Monday, June 28, 2010

Neil Gaiman, Librarian's Son

I'M trying to make this blog about more than just the collapse of the library system -- really I am -- but events keep bringing me back to the matter. The latest is the report of an excellent speech by writer Neil Gaiman about the importance of libraries. 


This article, in London's Daily Telegraph, reports on the novelist -- whose mother was a librarian -- picking up the Carnegie Medal for The Graveyard Book. (The award is given by the Chartered Institute of Information Professionals.)
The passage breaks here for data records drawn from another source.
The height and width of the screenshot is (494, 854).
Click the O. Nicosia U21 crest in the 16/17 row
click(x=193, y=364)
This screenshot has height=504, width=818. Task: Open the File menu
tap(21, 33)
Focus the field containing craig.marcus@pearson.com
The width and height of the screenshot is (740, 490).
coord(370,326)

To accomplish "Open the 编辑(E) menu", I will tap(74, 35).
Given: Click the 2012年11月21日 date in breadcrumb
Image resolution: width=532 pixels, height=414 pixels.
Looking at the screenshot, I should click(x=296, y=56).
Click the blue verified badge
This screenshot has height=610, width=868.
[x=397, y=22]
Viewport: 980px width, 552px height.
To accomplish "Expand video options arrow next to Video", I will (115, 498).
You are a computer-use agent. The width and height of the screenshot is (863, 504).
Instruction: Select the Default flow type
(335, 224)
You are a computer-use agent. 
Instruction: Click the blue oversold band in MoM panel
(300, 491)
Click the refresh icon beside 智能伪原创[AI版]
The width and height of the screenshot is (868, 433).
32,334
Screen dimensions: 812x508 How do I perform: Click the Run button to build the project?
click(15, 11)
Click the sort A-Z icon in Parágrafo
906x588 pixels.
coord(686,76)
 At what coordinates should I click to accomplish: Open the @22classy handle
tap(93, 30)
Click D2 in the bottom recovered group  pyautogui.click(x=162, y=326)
In short, Gaiman described closing libraries as "stealing from the future." Here's what he said:




 "Libraries are our future – to close them would be a terrible, terrible mistake – it would be stealing from the future to pay for today which is what got us into the mess we’re in now.
"In this austerity world it's incredibly easy if you are a local authority and you are looking for cuts, to say 'Let's cut libraries'. But that's borrowing from the future."
Part of what I also like is the way he insists on the importance of libraries and librarians in the Internet age -- calling them "more important than ever."
Anyone who follows this blog -- or the current debates over libraries, information technology, and so on -- knows that libraries are hardly just about musty old books. Though without musty old books, we surely wouldn't have writers like Neil Gaiman.